Dear Mr. Berko: I think this $750 billion giveaway program is foolish. In fact, I find it hard to believe that the government is going to give the Big Three automakers $50 billion to pay assembly line workers $125,000 or more a year to make cars that get 13 miles per gallon. Have we lost our common sense? Is our government dense? Are we living in a new socialist regime? Or all of the above? I'm part of a group of small-business men who meet once a month to exchange ideas. This was the topic of last night's meeting and everyone at the meeting thought that this give-away program is nuts. I was elected to write and ask if you had any better solutions. We've all been reading your column for more than 20 years and you usually have some real good ideas. - R.S., Oklahoma City.

Dear R.S.: I find it incredible that the government is going to give General Motors Corp., Ford Motor Co. and Chrysler a $25 billion bailout package so they can continue paying workers an average of $81.16 an hour in wages and benefits to make vehicles that get 13 mpg. That's $168,000 a year, according to a September 2006 article in the Wall Street Journal. This corporate welfare also pays $43,000 or so to laid-off union workers who get 90 percent of their salaries to clock in at various United Auto Workers union assembly halls for eight hours a day to play gin rummy or pinochle.

Those enormous benefits are a result of union power gone wild and add about $1,750 to the cost of every car produced by the Big Three. Meanwhile, Toyota, with 13 non-union assembly plants in the U.S., pays an average hourly labor cost, with benefits, of $46 per hour.

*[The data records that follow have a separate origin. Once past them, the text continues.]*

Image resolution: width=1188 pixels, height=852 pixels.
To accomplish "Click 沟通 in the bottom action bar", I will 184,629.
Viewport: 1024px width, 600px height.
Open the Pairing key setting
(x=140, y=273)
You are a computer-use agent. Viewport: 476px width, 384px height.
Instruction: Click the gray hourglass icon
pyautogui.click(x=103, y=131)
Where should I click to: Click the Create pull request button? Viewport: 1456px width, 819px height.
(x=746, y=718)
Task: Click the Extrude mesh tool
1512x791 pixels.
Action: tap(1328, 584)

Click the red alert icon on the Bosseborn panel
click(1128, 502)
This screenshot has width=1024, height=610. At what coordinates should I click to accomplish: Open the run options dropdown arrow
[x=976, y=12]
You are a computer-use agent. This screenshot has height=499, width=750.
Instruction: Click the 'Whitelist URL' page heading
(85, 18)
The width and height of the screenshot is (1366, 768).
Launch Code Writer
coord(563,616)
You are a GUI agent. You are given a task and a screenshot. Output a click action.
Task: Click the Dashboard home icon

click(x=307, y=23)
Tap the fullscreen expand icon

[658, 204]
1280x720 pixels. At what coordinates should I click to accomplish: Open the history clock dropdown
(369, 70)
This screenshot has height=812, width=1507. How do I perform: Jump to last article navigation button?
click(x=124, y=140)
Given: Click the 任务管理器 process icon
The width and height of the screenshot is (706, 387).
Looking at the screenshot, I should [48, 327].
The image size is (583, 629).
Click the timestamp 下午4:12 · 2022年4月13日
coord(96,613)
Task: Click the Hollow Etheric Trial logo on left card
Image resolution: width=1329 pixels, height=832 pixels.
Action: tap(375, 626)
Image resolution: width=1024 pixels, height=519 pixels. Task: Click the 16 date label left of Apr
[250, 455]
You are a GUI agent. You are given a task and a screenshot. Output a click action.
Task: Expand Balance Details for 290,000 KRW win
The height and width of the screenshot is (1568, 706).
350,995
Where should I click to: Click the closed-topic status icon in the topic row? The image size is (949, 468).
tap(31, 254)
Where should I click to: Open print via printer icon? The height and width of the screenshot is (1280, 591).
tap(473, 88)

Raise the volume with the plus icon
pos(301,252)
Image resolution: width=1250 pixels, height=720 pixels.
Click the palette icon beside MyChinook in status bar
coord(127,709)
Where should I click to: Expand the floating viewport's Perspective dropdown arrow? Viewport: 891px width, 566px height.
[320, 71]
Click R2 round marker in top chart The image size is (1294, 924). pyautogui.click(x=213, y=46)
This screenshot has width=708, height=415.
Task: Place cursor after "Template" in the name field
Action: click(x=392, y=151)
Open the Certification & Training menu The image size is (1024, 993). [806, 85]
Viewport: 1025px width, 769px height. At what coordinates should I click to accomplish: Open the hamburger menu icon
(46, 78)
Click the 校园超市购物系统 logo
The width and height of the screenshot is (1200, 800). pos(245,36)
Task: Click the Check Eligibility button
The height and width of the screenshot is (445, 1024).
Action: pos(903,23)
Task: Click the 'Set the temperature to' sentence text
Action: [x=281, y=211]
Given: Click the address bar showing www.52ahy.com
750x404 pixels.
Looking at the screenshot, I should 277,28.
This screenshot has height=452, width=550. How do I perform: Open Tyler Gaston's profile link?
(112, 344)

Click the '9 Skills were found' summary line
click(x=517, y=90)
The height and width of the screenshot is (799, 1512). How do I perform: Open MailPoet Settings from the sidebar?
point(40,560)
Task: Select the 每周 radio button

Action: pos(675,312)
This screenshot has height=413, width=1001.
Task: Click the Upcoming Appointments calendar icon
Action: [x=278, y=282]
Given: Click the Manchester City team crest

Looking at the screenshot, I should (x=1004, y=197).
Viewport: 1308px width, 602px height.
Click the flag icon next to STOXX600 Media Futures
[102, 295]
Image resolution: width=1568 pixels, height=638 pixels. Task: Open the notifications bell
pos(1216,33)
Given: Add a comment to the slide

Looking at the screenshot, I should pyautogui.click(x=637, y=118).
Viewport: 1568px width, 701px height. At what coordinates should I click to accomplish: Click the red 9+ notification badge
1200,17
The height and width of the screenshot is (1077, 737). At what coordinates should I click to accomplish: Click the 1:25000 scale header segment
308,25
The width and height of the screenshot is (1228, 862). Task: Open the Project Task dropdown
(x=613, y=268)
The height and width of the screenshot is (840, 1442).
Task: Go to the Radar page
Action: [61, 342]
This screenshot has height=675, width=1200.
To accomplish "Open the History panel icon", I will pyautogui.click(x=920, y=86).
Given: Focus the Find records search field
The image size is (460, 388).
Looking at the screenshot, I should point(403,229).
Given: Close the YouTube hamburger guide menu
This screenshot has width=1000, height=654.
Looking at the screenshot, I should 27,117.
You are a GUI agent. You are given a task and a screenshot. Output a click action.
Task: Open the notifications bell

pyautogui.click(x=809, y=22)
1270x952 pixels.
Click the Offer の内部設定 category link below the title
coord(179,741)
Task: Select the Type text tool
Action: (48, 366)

This lower labor cost means that Toyota has about a $1,100 per car cost advantage over GM, Ford or Chrysler.

These unions, who also decimated the airline industry, are just as greedy as the Wall Street brokerages that helped bring the economy to its knees. The executives at the Big Three as well as the airline industry are equally to blame because they just shrugged their shoulders knowing they could pass on the increased costs to the consumer. The automobile consumer got inefficient engines, lousy service and cars that would fall apart in four years.
The airline consumers got incredibly small seats and late arrival and departure times.

I believe GM and Ford will survive and that Chrysler should be absorbed (resistance is futile) into GM. Those favoring the bailout believe that government action will save about 100,000 jobs. They know that a government bailout would also preserve $42 billion of debt owned by auto industry bondholders, of which $33 billion is due in five years. They also know it will preserve $8 billion of preferred stock owned by auto industry investors.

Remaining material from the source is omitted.